Suspiró profundamente. —Eres mi hermana. Y aunque tengas poderes, siempre voy a protegerte. A ti y a los gemelos.
—No te preocupes. Nadie me lastimará. Y si lo hacen… sé que puedo enfrentarme a eso sola —tomé su mano con fuerza—. Soy fuerte y valiente.
Lo sé —admitió—. Pero, aun así, si ese chico te hace algo malo, me dices. ¿Sí? —bufó suavemente—. ¿Él es el otro chico con poderes?
—Oh… no. Él no. Mi compañero se llama Keiren. Y… bueno, no nos llevamos muy bien.
—Ah, pensé que era Erian. Mamá me contó que había otro igual a ti. — hizo una pequeña pausa— ¿Crees que podamos… no sé… recuperar el control del mundo alguna vez?
Su pregunta cayó entre nosotros como un recordatorio severo de mi misión.
—Creo que estaremos bien —dije, intentando sonar tranquila.
Ambos regresamos a nuestras habitaciones. Me recosté en la cama y respiré hondo. Tenía pocas horas para dormir, así que cerré los ojos obligándome a conciliar el sueño. Fue inútil. Durante la noche me desperté una y otra vez; sudaba, la piel se me pegaba a las sábanas y el aire parecía demasiado pesado para respirar.
Cuando la alarma sonó, ya tenía los ojos abiertos. Me rendí ante el cansancio acumulado y me levanté lentamente.
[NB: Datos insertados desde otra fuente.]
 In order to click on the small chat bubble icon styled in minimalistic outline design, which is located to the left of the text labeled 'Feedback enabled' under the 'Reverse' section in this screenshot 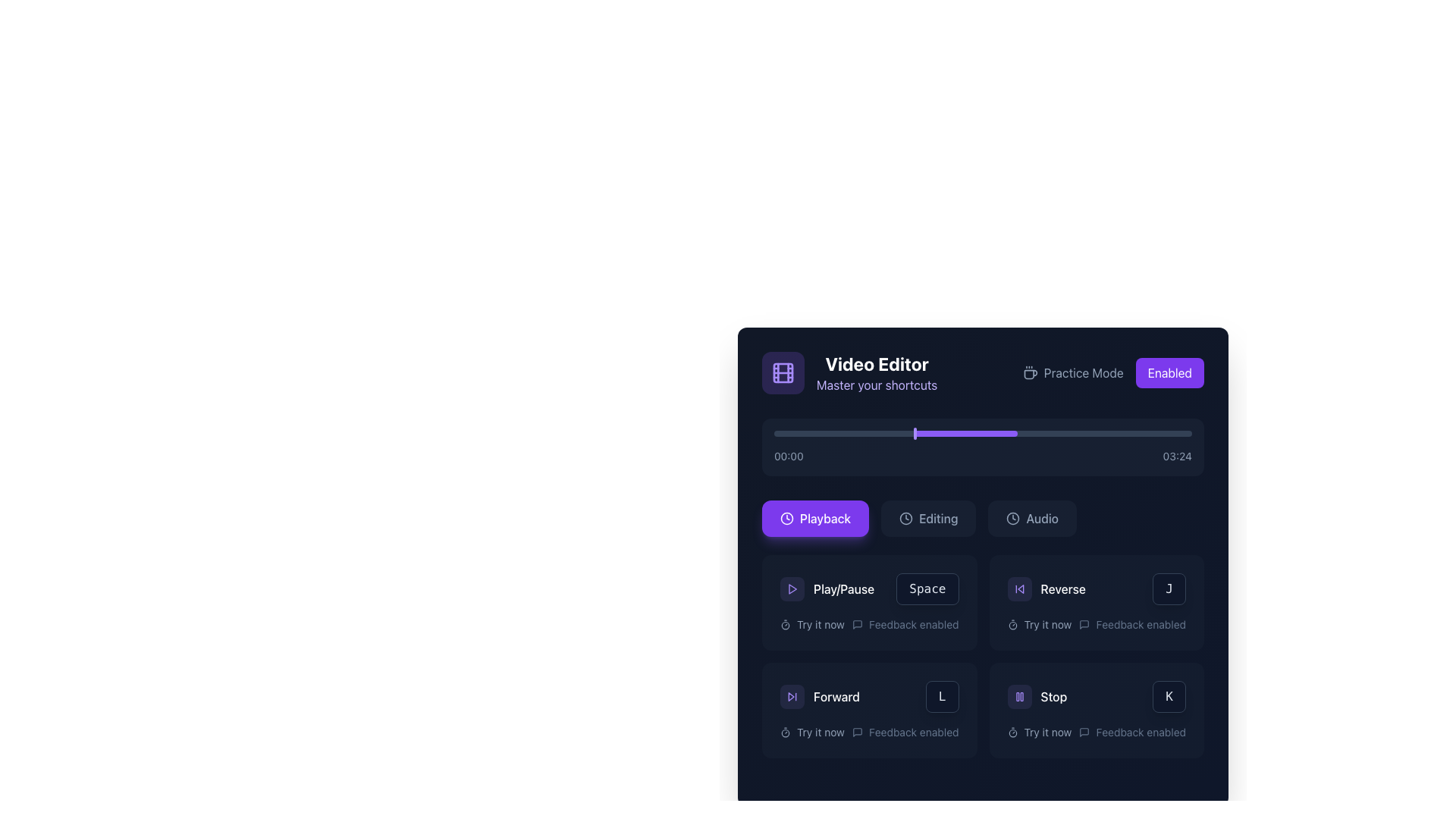, I will do `click(1084, 625)`.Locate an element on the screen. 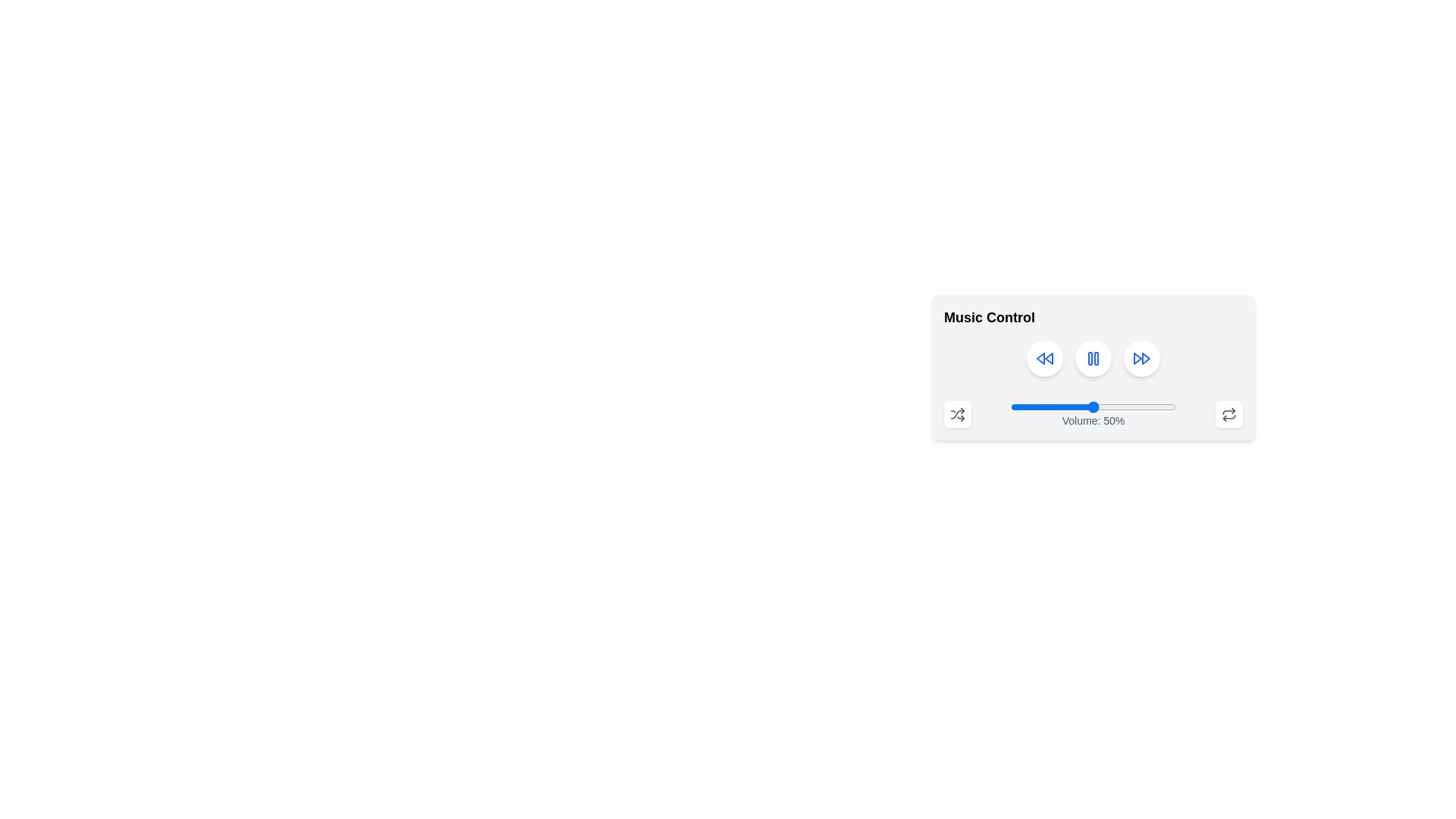  the volume is located at coordinates (1166, 406).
Había escuchado a mi familia salir minutos antes: sus voces, sus pasos apresurados, el cierre automático de la puerta. Entré a la ducha, esperando que el agua fría me devolviera un poco de paz. Mientras me duchaba escuché ruidos en mi habitación, pero no les di importancia. Seguramente Axel estaba haciendo algún desastre. Él siempre se despertaba primero; cuando me levantaba, ya estaba escondido en su casita fingiendo que no había hecho nada.
Salí de la ducha con una toalla alrededor de mi cuerpo desnudo y otra enredada en mi cabello. Crucé la puerta… y me quedé paralizada. No podía creerlo. Keiren estaba ahí. En mi habitación. De pie, como si me hubiera estado esperando desde hacía horas. Me faltó el aire por un segundo. Él se giró en cuanto notó mi presencia y, al ver mi incomodidad, me dio la espalda de inmediato. Apreté la toalla con fuerza. Solo pensar en que pudiera caerse me llenó de pánico.
—¿Qué diablos haces aquí? —pregunté, incapaz de ocultar mi impaciencia.
Keiren ni siquiera se inmutó. —Vine porque VR15 quiere verte. Me envió a buscarte. Dice que tiene que decirnos algo importante.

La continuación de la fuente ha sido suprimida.